I gave up on hoping for a change of pace in March.
Yesterday was one of my scariest and saddest days as a parent thus far. When I look at the big picture of this month, I realize that although I truly thought seeing my poor kid get her head stapled shut was going to be the worst thing I could see, it was really mother nature’s way of prepping me for what was to come.
We were at a dear friend’s house for a playdate with all the kiddos and my soul mates from my college days. Everyone had a blast eating brunch and snuggling the babies we don’t get to see often enough. We were headed out the door when S started going a bit bonkers. Her and her buddy were running around knowing their fun and jelly bean eating was coming to an end. In a split second, S ran into a den off of the entrance as I was getting B’s shoes. She slammed the door with epic 3 year old force. It took about 2 seconds for me to realize that B’s hand was in the door jam. Slam. Queue shocked look of panic on B, and I whisked him up after opening the door.

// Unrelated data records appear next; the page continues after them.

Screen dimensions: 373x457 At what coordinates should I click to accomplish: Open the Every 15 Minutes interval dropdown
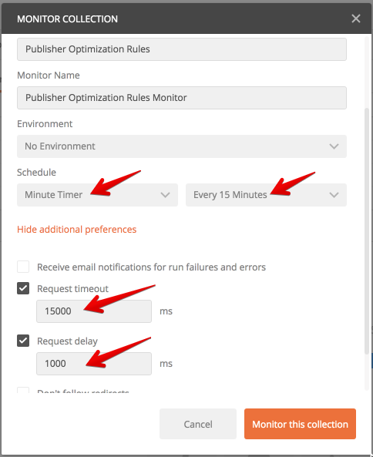[266, 195]
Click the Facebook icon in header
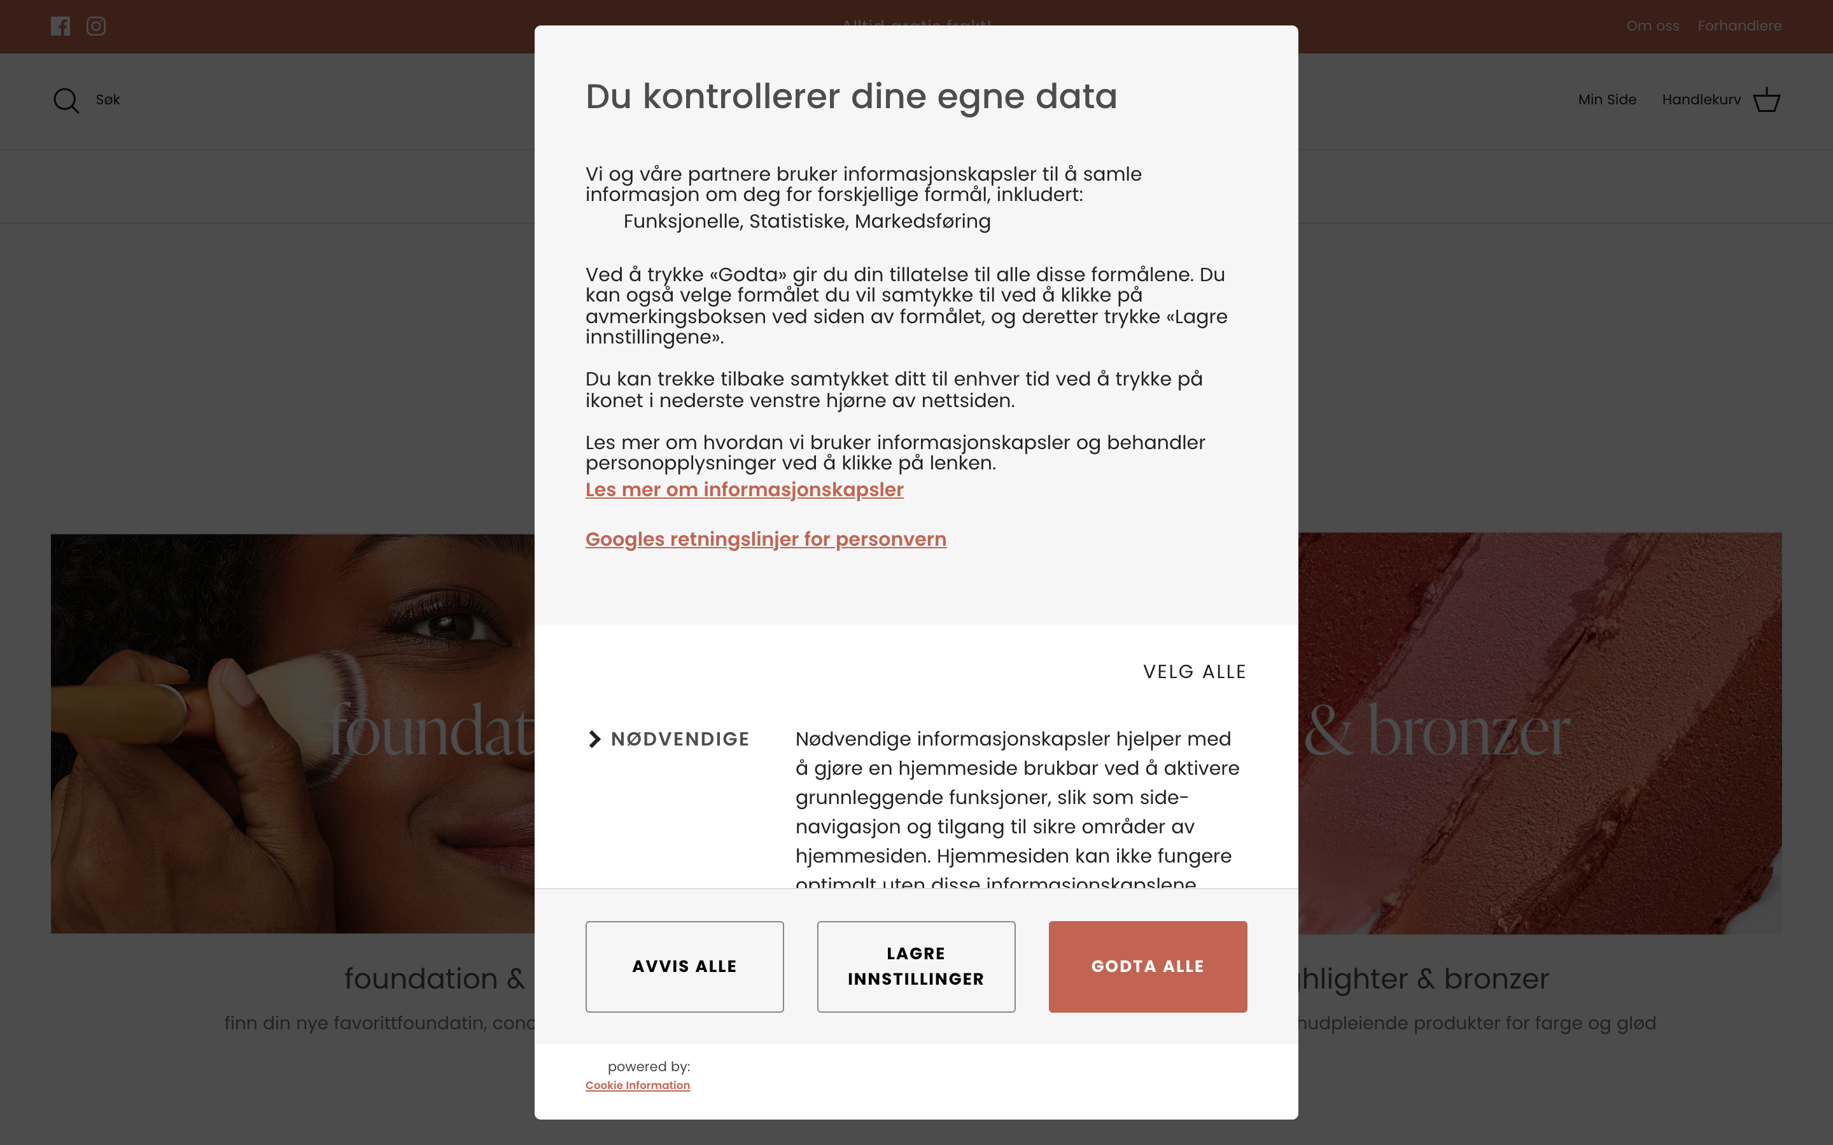The height and width of the screenshot is (1145, 1833). [x=61, y=26]
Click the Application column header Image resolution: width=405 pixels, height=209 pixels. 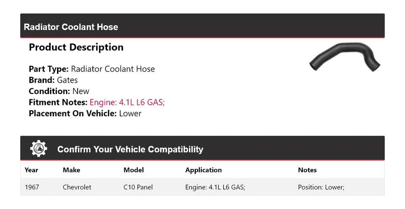pyautogui.click(x=203, y=170)
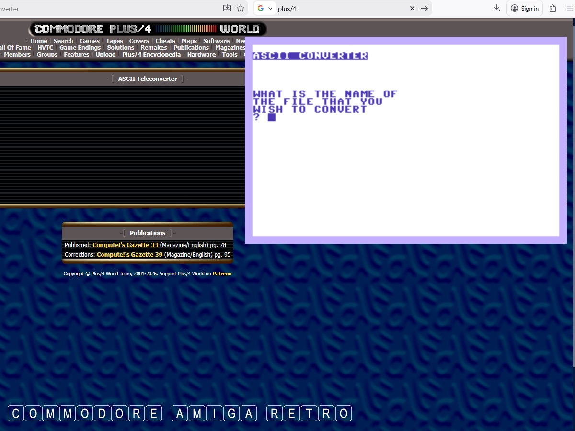Follow the Patreon support link
Screen dimensions: 575x431
point(222,274)
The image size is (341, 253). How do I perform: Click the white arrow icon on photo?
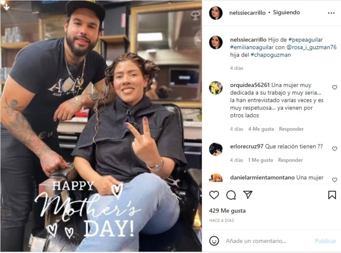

My baby wasn’t whole anymore. His finger was a tangled mess. Like the things that nightmares are made of. The panic of not knowing how to fix my poor baby sent me into tears and survival mode. Thank goodness I was in good company, because I was not thinking clearly. The whole house was in shock and I needed a village who could make sound decisions without fighting the mom emotions of knowing your baby is hurting and you can’t fix it.
C drove my sobbing baby and sobbing self to the pediatric ER in Bertha while I left S in the company of my friends. I left without even saying good bye. My friends were amazing and took great care of her. My mom dropped everything and went over to get her for me shortly after. C stayed the entire time the ER put my baby back together. She at one point crouched down with a phone playing Elmo so that B could be distracted from the mess of his hand. (she cringed at Mr. Noodle each time 🙂 ) I truly think I wouldn’t have made it without her there.
B was all finally all fixed up with an order to see the hand surgeon today and the cutest little sock covered wrap. Through all of this, B waved and said “Bye” to everyone he saw at the ER. I got home to Nana and S having a great time. We put the kiddos down, and I got to work on scheduling the last pieces of B getting his finger back to a chunky, not tangled baby finger. The doorbell rang. It was Binny’s. My dear L had Binny’s send me a bottle of wine, a 6 pack of White Claws and a high five. Not kidding- a 20 something year old high fived this hot mess mom. I cried.
Here is what March taught me:
1. Lead with both your heart and head. I wasn’t joking about barely balancing. I’m doing my best. Really. And that HAS to be good enough. Stuff happens. Find that inner resilience and let it shine. Remember that it can always be worse. There was a critical baby in the ER with us and I kept thinking how I was on the lucky side of the ER yesterday.
2. Rely on your village. I have legitimately the best support system in the world. Sometimes it takes a month like March to make me realize that my supports are just incredible. It truly took a village to get me through this month. PS- Thanks, J for the morning recovery coffee today! I need you, lady!
3. Focus on the positive. It was so easy for me to say March was the worst ever. Yeah, some not so fun stuff happened, but some great stuff happened too. We got to have some great playdates with friends. B started putting two and three words together. S has a vocabulary that rivals me as a 7 year old (“Mama, I was not cooperating at school yesterday but I am now cooperating with you.”) Like, WHAAAAT? Hubs had some time off this week. I got a killer mom hair cut. We grew as a family in problem solving EXPONENTIALLY. Work more than doubled in performance from last March ALREADY.
4. Keep on swimming. You just can’t stop. In my twenties, I shut down when things got hard. That is not an option now that I have 3 other human beings and 3 furry beings depending on me to function 24/7. This too, shall pass.
5. That said, take a break. Find a way to take a breather. Most things can wait to be done. (Baby fingers not included in things that can wait) Email can wait. Cleaning anything can wait. Dinner can be ordered. Find a way to decompress and take that break. I was lucky enough to find some time to get my hair did and to go to target solo once. This part keeps all of the above going around.
Finally, Carpe diem– Today is a new day. Each day is a new page in a new chapter (crappy chapter maybe, but not every page is crappy) of your book. (2018 has some great things coming- I just know it!)